Most wild creatures have but small measure of gentleness in them,
and that only by instinct and at short stated seasons. Hence I
have given both sides and both kinds, the shadows and lights, the
savagery as well as the gentleness of the wilderness creatures.

It were pleasanter, to be sure, especially when you have been
deeply touched by some exquisite bit of animal devotion, to let
it go at that, and to carry with you henceforth an ideal
creature.

But the whole truth is better--better for you, better for
children--else personality becomes confused with mere animal
individuality, and love turns to instinct, and sentiment
vaporizes into sentimentality.

This mother fox or fish-hawk here, this strong mother loon or
lynx that to-day brings the quick moisture to your eyes by her
utter devotion to the little helpless things which great Mother
Nature gave her to care for, will to-morrow, when they are grown,
drive those same little ones with savage treatment into the world
to face its dangers alone, and will turn away from their
sufferings thereafter with astounding indifference.

It is well to remember this, and to give proper weight to the
word, when we speak of the _love_ of animals for their little
ones.

I met a bear once--but this foolish thing is not to be
imitated--with two small cubs following at her heels. The mother
fled into the brush; the cubs took to a tree. After some timorous
watching I climbed after the cubs, and shook them off, and put
them into a bag, and carried them to my canoe, squealing and
appealing to the one thing in the woods that could easily have
helped them. I was ready enough to quit all claims and to take to
the brush myself upon inducement. But the mother had found a
blueberry patch and was stuffing herself industriously.

And I have seen other mother bears since then, and foxes and deer
and ducks and sparrows, and almost all the wild creatures
between, driving their own offspring savagely away. Generally
the young go of their own accord as early as possible, knowing no
affection but only dependence, and preferring liberty to
authority; but more than once I have been touched by the sight of
a little one begging piteously to be fed or just to stay, while
the mother drove him away impatiently. Moreover, they all kill
their weaklings, as a rule, and the burdensome members of too
large a family. This is not poetry or idealization, but just
plain animal nature.

As for the male animals, little can be said truthfully for their
devotion. Father fox and wolf, instead of caring for their mates
and their offspring, as we fondly imagine, live apart by
themselves in utter selfishness. They do nothing whatever for the
support or instruction of the young, and are never suffered by
the mothers to come into the den, lest they destroy their own
little ones. One need not go to the woods to see this; his own
stable or kennel, his own dog or cat will be likely to reveal the
startling brutality at the first good opportunity.

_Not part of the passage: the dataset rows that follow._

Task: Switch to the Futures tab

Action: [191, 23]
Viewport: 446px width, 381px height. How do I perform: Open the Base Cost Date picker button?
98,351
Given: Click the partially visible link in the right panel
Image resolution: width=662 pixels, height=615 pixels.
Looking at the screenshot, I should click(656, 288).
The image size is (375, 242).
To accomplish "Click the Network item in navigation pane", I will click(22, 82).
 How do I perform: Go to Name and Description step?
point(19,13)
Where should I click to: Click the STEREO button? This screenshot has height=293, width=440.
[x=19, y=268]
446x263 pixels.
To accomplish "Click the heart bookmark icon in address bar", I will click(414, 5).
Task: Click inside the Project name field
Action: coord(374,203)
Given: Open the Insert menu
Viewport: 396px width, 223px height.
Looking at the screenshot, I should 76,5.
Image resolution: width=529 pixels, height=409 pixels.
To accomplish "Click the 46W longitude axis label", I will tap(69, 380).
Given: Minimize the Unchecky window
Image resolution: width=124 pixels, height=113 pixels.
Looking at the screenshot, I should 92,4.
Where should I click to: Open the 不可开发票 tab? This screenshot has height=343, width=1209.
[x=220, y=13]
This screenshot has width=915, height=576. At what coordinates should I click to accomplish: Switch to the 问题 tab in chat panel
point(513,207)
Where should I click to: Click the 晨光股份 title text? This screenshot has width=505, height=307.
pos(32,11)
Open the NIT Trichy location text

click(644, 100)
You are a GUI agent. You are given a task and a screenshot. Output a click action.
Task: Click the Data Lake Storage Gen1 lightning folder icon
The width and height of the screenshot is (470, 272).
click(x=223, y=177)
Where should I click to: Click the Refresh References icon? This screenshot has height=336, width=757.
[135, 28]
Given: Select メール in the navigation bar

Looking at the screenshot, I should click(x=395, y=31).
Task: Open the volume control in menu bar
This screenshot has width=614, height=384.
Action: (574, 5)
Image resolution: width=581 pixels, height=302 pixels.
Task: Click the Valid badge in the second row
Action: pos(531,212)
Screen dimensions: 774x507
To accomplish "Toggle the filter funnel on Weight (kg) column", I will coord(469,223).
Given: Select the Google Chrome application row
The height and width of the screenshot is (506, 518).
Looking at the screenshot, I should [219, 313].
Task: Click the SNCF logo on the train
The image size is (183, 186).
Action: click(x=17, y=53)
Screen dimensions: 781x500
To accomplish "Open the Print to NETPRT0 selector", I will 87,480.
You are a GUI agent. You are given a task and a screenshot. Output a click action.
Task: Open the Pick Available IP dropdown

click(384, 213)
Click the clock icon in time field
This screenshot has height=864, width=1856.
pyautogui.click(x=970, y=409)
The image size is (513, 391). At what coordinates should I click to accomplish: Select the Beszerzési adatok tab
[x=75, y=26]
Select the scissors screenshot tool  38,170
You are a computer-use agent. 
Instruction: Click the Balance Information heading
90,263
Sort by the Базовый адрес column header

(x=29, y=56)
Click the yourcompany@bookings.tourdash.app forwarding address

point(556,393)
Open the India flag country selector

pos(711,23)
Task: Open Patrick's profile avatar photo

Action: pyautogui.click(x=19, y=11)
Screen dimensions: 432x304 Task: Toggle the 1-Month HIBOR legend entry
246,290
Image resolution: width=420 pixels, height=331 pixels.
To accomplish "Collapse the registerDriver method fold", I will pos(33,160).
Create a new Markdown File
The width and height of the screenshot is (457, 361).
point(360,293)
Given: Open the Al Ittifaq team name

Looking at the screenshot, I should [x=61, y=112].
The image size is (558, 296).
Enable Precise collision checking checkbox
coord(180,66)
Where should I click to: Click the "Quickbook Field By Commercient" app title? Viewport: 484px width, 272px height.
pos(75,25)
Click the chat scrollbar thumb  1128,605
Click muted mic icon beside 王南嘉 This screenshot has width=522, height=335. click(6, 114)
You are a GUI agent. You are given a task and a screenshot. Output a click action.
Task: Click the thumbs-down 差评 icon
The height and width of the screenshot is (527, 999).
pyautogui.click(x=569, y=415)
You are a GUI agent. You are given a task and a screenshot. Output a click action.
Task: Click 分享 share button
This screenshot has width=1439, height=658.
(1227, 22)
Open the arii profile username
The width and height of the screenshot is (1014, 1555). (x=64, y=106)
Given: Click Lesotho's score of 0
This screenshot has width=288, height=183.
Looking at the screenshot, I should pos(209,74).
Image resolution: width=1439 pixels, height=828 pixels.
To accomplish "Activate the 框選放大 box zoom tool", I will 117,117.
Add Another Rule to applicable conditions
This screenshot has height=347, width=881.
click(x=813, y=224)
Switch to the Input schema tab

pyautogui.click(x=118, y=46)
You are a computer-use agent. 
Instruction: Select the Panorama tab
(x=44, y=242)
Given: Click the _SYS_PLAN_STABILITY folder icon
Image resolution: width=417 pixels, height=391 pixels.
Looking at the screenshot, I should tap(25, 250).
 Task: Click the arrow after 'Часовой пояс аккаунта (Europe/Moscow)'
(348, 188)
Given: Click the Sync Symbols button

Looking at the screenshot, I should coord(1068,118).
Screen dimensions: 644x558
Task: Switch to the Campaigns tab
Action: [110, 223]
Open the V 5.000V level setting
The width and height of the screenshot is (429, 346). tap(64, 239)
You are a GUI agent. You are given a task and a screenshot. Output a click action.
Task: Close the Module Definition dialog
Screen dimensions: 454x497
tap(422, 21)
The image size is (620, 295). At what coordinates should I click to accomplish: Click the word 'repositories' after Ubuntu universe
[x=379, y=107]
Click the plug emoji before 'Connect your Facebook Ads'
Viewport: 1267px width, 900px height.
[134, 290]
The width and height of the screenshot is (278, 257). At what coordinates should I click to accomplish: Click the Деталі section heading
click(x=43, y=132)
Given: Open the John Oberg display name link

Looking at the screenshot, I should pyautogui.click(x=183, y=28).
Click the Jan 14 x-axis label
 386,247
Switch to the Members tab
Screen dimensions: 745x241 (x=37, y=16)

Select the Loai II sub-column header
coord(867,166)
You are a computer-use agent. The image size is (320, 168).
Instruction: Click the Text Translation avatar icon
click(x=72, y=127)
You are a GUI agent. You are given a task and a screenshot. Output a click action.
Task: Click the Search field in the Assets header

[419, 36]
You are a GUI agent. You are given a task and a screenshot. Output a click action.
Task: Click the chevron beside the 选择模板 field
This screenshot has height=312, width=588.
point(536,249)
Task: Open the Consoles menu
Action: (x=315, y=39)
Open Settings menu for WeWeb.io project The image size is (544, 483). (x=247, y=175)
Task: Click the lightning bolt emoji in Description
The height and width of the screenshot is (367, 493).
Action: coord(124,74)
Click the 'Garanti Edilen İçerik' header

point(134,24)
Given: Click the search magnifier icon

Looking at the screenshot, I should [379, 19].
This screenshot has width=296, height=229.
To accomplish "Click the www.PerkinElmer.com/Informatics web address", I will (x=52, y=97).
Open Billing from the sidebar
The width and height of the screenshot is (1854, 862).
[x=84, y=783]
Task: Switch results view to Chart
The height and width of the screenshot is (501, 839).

An indiscriminate love for all animals, likewise, is not the best
sentiment to cultivate toward creation. Black snakes in a land of
birds, sharks in the bluefish rips, rabbits in Australia, and
weasels everywhere are out of place in the present economy of
nature. Big owls and hawks, representing a yearly destruction of
thousands of good game birds and of untold innocent songsters,
may also be profitably studied with a gun sometimes instead of
an opera-glass. A mink is good for nothing but his skin; a red
squirrel--I hesitate to tell his true character lest I spoil too
many tender but false ideals about him all at once.

The point is this, that sympathy is too true a thing to be
aroused falsely, and that a wise discrimination, which recognizes
good and evil in the woods, as everywhere else in the world, and
which loves the one and hates the other, is vastly better for
children, young and old, than the blind sentimentality aroused by
ideal animals with exquisite human propensities. Therefore I
wrote the story of Kagax, simply to show him as he is, and so to
make you hate him.

In this one chapter, the story of Kagax the Weasel, I have
gathered into a single animal the tricks and cruelties of a score
of vicious little brutes that I have caught red-handed at their
work. In the other chapters I have, for the most part, again
searched my old notebooks and the records of wilderness camps,
and put the individual animals down just as I found them.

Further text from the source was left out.